- _OBJECTIVE_
Can you edit the data below so that every "magnifier" becomes "magnifying glass", with everything else left unchanged?

- _RECORD LIST_
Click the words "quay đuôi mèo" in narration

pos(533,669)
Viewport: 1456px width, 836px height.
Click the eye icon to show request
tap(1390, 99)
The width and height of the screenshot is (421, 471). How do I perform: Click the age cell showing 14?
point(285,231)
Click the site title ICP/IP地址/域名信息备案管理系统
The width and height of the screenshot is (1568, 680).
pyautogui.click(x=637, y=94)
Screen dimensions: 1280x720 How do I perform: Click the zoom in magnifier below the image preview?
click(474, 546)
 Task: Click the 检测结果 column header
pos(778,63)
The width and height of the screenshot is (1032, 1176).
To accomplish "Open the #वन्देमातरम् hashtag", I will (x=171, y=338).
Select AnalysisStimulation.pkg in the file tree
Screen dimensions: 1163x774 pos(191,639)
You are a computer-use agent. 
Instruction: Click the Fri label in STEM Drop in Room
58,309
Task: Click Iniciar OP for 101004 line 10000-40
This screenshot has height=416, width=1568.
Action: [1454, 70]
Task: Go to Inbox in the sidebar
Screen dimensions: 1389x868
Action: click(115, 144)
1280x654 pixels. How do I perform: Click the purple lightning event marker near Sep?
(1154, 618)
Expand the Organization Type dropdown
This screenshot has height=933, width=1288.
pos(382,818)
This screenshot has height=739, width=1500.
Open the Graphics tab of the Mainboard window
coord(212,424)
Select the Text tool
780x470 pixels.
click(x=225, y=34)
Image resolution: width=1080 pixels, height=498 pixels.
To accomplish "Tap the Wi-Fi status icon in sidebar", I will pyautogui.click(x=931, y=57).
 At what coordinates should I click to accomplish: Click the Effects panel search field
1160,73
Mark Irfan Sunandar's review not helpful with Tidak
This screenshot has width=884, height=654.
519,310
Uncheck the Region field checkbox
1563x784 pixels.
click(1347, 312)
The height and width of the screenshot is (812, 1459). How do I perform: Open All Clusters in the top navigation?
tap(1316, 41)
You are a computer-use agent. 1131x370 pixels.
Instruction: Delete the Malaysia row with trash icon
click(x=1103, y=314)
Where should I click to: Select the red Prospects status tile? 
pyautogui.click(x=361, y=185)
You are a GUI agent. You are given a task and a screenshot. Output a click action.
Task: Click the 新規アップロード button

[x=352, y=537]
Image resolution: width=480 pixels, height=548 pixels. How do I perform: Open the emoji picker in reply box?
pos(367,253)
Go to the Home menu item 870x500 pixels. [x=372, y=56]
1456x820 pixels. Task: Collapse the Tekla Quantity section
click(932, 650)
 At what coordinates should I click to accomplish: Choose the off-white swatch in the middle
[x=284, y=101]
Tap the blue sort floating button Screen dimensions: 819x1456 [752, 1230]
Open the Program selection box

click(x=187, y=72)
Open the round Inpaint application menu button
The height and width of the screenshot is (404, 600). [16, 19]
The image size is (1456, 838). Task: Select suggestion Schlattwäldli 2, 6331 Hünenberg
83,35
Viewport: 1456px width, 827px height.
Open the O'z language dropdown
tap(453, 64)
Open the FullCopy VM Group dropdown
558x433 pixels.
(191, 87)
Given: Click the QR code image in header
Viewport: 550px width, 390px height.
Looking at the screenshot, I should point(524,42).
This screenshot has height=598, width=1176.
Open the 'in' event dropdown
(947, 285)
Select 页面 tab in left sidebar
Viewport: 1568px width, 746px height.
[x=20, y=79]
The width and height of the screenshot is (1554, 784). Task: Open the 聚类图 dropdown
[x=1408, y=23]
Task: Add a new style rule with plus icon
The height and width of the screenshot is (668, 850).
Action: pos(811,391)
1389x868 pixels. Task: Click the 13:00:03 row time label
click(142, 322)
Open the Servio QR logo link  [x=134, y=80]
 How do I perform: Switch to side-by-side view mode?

- _SOLUTION TO THE PROBLEM_
Click the words "quay đuôi mèo" in narration

pos(533,669)
Viewport: 1456px width, 836px height.
Click the eye icon to show request
tap(1390, 99)
The width and height of the screenshot is (421, 471). How do I perform: Click the age cell showing 14?
point(285,231)
Click the site title ICP/IP地址/域名信息备案管理系统
The width and height of the screenshot is (1568, 680).
pyautogui.click(x=637, y=94)
Screen dimensions: 1280x720 How do I perform: Click the zoom in magnifying glass below the image preview?
click(474, 546)
 Task: Click the 检测结果 column header
pos(778,63)
The width and height of the screenshot is (1032, 1176).
To accomplish "Open the #वन्देमातरम् hashtag", I will (x=171, y=338).
Select AnalysisStimulation.pkg in the file tree
Screen dimensions: 1163x774 pos(191,639)
You are a computer-use agent. 
Instruction: Click the Fri label in STEM Drop in Room
58,309
Task: Click Iniciar OP for 101004 line 10000-40
This screenshot has height=416, width=1568.
Action: [1454, 70]
Task: Go to Inbox in the sidebar
Screen dimensions: 1389x868
Action: click(115, 144)
1280x654 pixels. How do I perform: Click the purple lightning event marker near Sep?
(1154, 618)
Expand the Organization Type dropdown
This screenshot has height=933, width=1288.
pos(382,818)
This screenshot has height=739, width=1500.
Open the Graphics tab of the Mainboard window
coord(212,424)
Select the Text tool
780x470 pixels.
click(x=225, y=34)
Image resolution: width=1080 pixels, height=498 pixels.
To accomplish "Tap the Wi-Fi status icon in sidebar", I will pyautogui.click(x=931, y=57).
 At what coordinates should I click to accomplish: Click the Effects panel search field
1160,73
Mark Irfan Sunandar's review not helpful with Tidak
This screenshot has width=884, height=654.
519,310
Uncheck the Region field checkbox
1563x784 pixels.
click(1347, 312)
The height and width of the screenshot is (812, 1459). How do I perform: Open All Clusters in the top navigation?
tap(1316, 41)
You are a computer-use agent. 1131x370 pixels.
Instruction: Delete the Malaysia row with trash icon
click(x=1103, y=314)
Where should I click to: Select the red Prospects status tile? 
pyautogui.click(x=361, y=185)
You are a GUI agent. You are given a task and a screenshot. Output a click action.
Task: Click the 新規アップロード button

[x=352, y=537]
Image resolution: width=480 pixels, height=548 pixels. How do I perform: Open the emoji picker in reply box?
pos(367,253)
Go to the Home menu item 870x500 pixels. [x=372, y=56]
1456x820 pixels. Task: Collapse the Tekla Quantity section
click(932, 650)
 At what coordinates should I click to accomplish: Choose the off-white swatch in the middle
[x=284, y=101]
Tap the blue sort floating button Screen dimensions: 819x1456 [752, 1230]
Open the Program selection box

click(x=187, y=72)
Open the round Inpaint application menu button
The height and width of the screenshot is (404, 600). [16, 19]
The image size is (1456, 838). Task: Select suggestion Schlattwäldli 2, 6331 Hünenberg
83,35
Viewport: 1456px width, 827px height.
Open the O'z language dropdown
tap(453, 64)
Open the FullCopy VM Group dropdown
558x433 pixels.
(191, 87)
Given: Click the QR code image in header
Viewport: 550px width, 390px height.
Looking at the screenshot, I should point(524,42).
This screenshot has height=598, width=1176.
Open the 'in' event dropdown
(947, 285)
Select 页面 tab in left sidebar
Viewport: 1568px width, 746px height.
[x=20, y=79]
The width and height of the screenshot is (1554, 784). Task: Open the 聚类图 dropdown
[x=1408, y=23]
Task: Add a new style rule with plus icon
The height and width of the screenshot is (668, 850).
Action: pos(811,391)
1389x868 pixels. Task: Click the 13:00:03 row time label
click(142, 322)
Open the Servio QR logo link  [x=134, y=80]
 How do I perform: Switch to side-by-side view mode?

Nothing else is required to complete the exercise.